Un fait demeure, cependant. Vincent devait prendre une décision déchirante au sujet d’un joueur bénéficiant d’un certain statut, et il l’a prise. Comme il a dû le faire à répétition au cours des dernières semaines, après son arrivée en catastrophe dans la chaise d’entraîneur-chef en remplacement de l’éphémère Mike Babcock. On croyait avoir tout vu en début de saison, mais il a renchéri en envoyant Patrik Laine dans les gradins et en clouant au banc Johnny Gaudreau.

« J’ai un système de valeurs. Je coache une équipe, j’ai été élevé comme ça, je ne fais pas de politique. Je ne joue pas de game avec les joueurs, martèle-t-il. On donne des occasions, on prend des notes, on prend des décisions.

« De la façon que je l’explique, il y a l’individu et le joueur. On prend soin de l’individu comme on peut, mais quand vient le temps d’évaluer le joueur, j’ai un sifflet et je suis un coach. Et je n’ai pas beaucoup de marge de manœuvre. Tu as une job à faire. La fais-tu ?

« Prends Mario Lemieux. Il y a Mario, on prend soin de Mario. Et il y a le 66. Quand vient le temps de jouer, c’est le 66. Ce sont deux approches. Ce n’est pas si compliqué que ça. Je sais que ça peut paraître drastique de l’extérieur, mais la communication avec les joueurs est constante, ils savent à quoi s’attendre. On gère les problèmes, je ne les laisse pas traîner, et on passe à autre chose. »

Trois en quatre

La décision n’est évidemment pas passée inaperçue auprès des joueurs. « Ce sont deux gros morceaux de notre équipe, a convenu le capitaine des Jackets, Boone Jenner.
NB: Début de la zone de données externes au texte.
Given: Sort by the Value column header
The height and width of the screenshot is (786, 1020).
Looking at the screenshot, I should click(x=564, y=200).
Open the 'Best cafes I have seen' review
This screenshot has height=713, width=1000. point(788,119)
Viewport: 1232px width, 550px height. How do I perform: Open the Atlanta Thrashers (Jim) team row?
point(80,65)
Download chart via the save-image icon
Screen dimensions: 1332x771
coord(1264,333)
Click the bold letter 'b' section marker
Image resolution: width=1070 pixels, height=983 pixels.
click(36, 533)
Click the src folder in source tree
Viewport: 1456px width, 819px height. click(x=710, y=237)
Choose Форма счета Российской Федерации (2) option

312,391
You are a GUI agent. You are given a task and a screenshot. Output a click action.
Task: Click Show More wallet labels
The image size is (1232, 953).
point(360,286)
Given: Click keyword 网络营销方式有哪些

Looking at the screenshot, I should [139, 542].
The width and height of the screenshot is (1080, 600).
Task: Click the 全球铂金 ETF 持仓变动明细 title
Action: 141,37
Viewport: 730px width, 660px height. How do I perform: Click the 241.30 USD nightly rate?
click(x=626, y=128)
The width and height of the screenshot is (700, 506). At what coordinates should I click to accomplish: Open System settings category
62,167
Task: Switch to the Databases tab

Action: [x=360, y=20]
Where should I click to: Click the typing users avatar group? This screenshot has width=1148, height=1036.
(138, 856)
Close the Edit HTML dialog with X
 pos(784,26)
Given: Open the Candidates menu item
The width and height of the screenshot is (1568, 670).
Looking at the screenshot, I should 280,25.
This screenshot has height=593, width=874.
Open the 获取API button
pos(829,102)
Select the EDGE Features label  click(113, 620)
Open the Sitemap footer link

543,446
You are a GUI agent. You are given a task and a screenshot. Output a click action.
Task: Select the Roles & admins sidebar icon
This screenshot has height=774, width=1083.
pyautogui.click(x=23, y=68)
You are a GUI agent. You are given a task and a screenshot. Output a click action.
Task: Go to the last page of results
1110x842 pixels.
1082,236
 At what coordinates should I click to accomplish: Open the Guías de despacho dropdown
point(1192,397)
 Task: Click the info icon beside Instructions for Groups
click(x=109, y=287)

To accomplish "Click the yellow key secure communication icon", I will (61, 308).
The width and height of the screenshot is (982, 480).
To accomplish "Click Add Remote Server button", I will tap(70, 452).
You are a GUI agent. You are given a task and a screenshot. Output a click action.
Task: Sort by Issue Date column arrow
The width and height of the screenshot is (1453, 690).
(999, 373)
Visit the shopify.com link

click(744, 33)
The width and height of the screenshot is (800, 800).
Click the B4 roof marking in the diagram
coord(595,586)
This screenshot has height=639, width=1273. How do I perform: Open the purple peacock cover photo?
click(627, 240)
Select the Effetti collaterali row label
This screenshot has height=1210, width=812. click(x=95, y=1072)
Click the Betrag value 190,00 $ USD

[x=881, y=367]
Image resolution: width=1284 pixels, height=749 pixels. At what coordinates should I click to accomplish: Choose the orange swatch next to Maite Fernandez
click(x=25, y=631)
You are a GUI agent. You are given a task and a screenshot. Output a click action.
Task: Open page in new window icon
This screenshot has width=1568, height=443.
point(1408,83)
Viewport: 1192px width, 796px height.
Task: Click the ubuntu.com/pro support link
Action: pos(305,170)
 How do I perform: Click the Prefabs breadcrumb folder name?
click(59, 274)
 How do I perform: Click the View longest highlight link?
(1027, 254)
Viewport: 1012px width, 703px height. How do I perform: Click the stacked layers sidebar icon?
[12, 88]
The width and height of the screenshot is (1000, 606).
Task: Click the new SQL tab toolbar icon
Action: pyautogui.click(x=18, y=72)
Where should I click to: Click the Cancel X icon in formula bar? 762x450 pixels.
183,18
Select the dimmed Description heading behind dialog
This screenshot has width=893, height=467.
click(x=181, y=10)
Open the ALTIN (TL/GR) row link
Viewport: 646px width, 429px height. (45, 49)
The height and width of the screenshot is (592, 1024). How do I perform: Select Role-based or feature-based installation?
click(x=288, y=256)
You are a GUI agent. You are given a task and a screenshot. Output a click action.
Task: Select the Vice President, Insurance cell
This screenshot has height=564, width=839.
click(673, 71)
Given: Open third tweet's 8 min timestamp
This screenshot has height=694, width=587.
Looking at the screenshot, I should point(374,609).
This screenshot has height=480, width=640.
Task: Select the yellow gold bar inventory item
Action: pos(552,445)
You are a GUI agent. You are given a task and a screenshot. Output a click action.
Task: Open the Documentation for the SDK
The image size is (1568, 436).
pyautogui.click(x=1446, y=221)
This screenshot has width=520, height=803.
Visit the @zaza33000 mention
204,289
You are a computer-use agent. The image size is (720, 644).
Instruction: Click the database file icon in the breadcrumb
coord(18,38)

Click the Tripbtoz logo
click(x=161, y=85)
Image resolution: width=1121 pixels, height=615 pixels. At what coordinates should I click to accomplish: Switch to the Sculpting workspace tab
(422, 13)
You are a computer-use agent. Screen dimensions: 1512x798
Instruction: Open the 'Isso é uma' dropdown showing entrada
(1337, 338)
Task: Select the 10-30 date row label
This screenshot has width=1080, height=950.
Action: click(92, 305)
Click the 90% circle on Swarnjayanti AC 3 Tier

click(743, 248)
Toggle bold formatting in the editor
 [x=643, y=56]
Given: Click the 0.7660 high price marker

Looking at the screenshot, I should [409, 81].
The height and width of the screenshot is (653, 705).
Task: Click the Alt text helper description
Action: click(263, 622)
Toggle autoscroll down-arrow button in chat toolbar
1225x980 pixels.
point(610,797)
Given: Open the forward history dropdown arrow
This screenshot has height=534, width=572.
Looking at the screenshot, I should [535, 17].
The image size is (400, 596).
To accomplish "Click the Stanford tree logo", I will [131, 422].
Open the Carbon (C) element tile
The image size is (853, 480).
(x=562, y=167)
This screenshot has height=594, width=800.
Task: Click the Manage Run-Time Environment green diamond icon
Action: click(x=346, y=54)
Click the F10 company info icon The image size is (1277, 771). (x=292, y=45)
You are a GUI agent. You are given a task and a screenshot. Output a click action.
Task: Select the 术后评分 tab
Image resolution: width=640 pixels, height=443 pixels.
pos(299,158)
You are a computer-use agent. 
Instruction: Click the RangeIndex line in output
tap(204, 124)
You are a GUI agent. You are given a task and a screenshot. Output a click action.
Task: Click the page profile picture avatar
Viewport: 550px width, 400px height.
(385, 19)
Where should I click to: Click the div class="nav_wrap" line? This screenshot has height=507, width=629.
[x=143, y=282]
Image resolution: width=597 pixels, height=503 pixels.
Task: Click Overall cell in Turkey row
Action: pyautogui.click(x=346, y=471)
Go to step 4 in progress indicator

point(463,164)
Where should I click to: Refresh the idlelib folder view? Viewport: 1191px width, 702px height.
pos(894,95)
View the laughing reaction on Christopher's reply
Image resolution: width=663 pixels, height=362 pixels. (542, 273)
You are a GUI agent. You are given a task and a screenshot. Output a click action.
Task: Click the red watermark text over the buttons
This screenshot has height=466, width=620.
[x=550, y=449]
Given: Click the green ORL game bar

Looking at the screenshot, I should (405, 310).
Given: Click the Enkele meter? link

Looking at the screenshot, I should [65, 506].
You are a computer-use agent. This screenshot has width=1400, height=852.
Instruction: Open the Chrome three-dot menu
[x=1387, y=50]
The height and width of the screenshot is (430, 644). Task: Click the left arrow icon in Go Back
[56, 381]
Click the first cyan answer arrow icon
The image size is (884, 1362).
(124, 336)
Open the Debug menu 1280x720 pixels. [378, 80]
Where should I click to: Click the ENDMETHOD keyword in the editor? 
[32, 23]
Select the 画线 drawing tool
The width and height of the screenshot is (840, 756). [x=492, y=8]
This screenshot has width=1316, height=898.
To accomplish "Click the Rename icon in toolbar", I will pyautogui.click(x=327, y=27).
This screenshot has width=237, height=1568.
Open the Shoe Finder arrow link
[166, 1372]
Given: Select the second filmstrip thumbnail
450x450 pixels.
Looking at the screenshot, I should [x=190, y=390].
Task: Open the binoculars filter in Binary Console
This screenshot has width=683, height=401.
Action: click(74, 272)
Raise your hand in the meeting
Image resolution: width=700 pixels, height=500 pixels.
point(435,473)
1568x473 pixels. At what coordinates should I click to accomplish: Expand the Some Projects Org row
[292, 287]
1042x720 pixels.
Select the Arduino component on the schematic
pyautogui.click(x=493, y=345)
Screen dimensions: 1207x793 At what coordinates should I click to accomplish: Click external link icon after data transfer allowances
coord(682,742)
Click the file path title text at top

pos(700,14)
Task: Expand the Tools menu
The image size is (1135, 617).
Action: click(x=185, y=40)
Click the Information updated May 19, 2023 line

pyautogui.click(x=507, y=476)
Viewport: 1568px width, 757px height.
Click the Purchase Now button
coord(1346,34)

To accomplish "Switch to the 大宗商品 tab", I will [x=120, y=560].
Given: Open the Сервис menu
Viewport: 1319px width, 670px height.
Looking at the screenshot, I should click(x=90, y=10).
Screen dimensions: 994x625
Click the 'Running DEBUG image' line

C’est arrivé, mais ils ont très bien joué depuis. On est affamés et Pascal est affamé. »

« C’est un message fort envers tout le monde, que ce soient des vétérans ou des jeunes. Il n’y aura pas de cadeau et il faut travailler encore plus fort, a ajouté l’attaquant Alexandre Texier. Peu importe le statut, si tu ne fais pas le travail, tu ne joueras pas. On a plusieurs jeunes talentueux qui poussent et on doit faire la job, car on connaît la sanction, entre guillemets. On a bien compris, et je pense que ça a fait du bien à l’équipe. »

Laine compte un but et une aide en quatre matchs depuis son séjour sur la passerelle le 19 novembre à Philadelphie. Gaudreau a quant à lui inscrit cinq points en six matchs, avec un différentiel de + 5, depuis qu’il a été cloué au banc le 16 novembre. Il aurait pu gonfler sa fiche lundi contre les Bruins, obtenant deux échappées qu’il n’a pas pu convertir en buts.

Collectivement, c’est encore mieux. Depuis la défenestration – figurée, on s’entend – de Laine, Columbus a signé trois victoires en quatre matchs : 7-3 contre Chicago, 2-1 contre le New Jersey et le 5-2 de lundi contre Boston. Et dans leur seule défaite, ils menaient 2-0 en milieu de troisième période, mais la Caroline a remonté la pente.

On aurait pu être quatre en quatre.

Pascal Vincent

L’entraîneur-chef refuse toutefois de s’approprier le mérite pour l’électrochoc. « On jouait du bon hockey avant, mais on ne gagnait pas », plaide-t-il. On note que dans leur séquence de neuf défaites du 4 au 19 novembre, ils ont perdu six fois par l’écart d’un but, dont deux fois en bris d’égalité.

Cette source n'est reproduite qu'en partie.